The discussions that I found most interesting during the program revolved
around the definition of Information Science as a discipline. Is Information
Science a discipline distinct from Librarianship? What makes it a science?
What exactly is an information professional (and indeed, what separates
her from an information worker, if half of all workers in America fit
that category-an argument we use when advocating Information Literacy
education?)
Part of this questioning, admittedly, stems from an attitude I held before
enrolling: why should I return to school if I was functioning as a professional
librarian? If I had identical responsibilities and identical duties, what
was I to gain? (This question is, of course, separate from the pragmatics
of never getting that next promotion). I knew that these discussions were
happening-changing curricula, dropping 'library' from the names of schools,
and the ALA's CPE were familiar lunchroom topics. I was pleased to find
them discussed in classes as well.
Science and Technology Studies
What I did not know before returning to school is that there is an entire
discipline devoted to pondering how science gets done-both research and
practice. Among these questions:
- What makes a science?
- How does scientific knowledge get produced, become accepted as fact,
and evolve?
- What is the distinction between research and practice?
- How do research laboratories transform their results into products
and disseminate them into society at large?
In the winter quarter of 2001, I had the opportunity to contemplate these
questions in depth while completing an anthropology elective: Seminar
in Cultural Processes: Science and Technology Studies. At the same time,
I was taking LIS530 (Organization of Information and Resources) and pondering
the intellectual foundations of how we organize information-a topic that
I continue to consider at the core of our discipline.

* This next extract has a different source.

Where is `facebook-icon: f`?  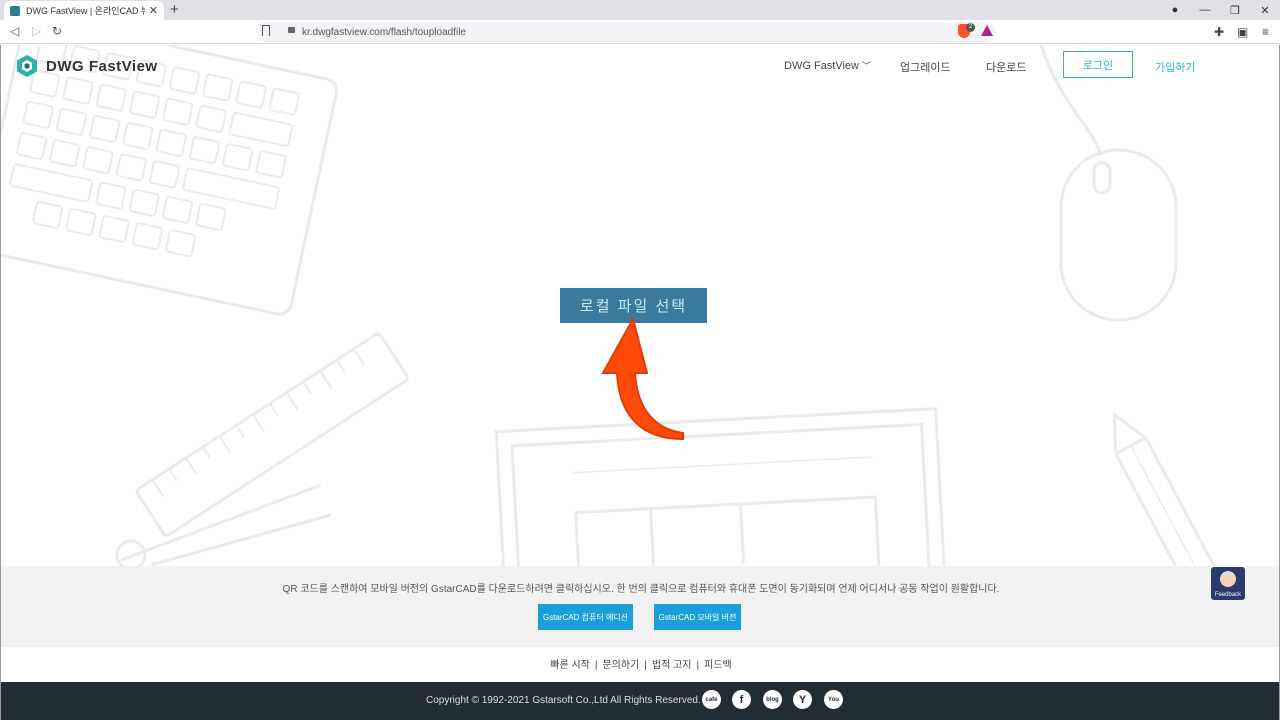 facebook-icon: f is located at coordinates (742, 700).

As I saw the parallels between STS and the basic questions of IS, I took
on the task of applying a model from Bruno Latour's Pandora's Hope
to Information Science. This eventually became the paper which I presented
at the conference "From Papyrus to Paperless" in the spring
of 2001. A later version of this paper was named "Best Student Paper"
by Libri.
I continue to have a strong interest in Science Studies, not only for
its application to Information Science, but as a field unto itself. As
advanced technologies, from network devices that change the definition
of privacy to engineered organisms that change alter the chemistry of
the animals we eat, become more a part of everyday life, I find it increasingly
important to question why these technologies are what they are. The emerging
field of Internet Studies makes these issues a central theme-studying
what can be called the sociology or anthropology of a networked culture.
To this end I am currently reviewing a book for the Cyber
Culture Resource Center, a website housed in the School of Communication
here at UW, and hope to continue to forge a relationship with that organization.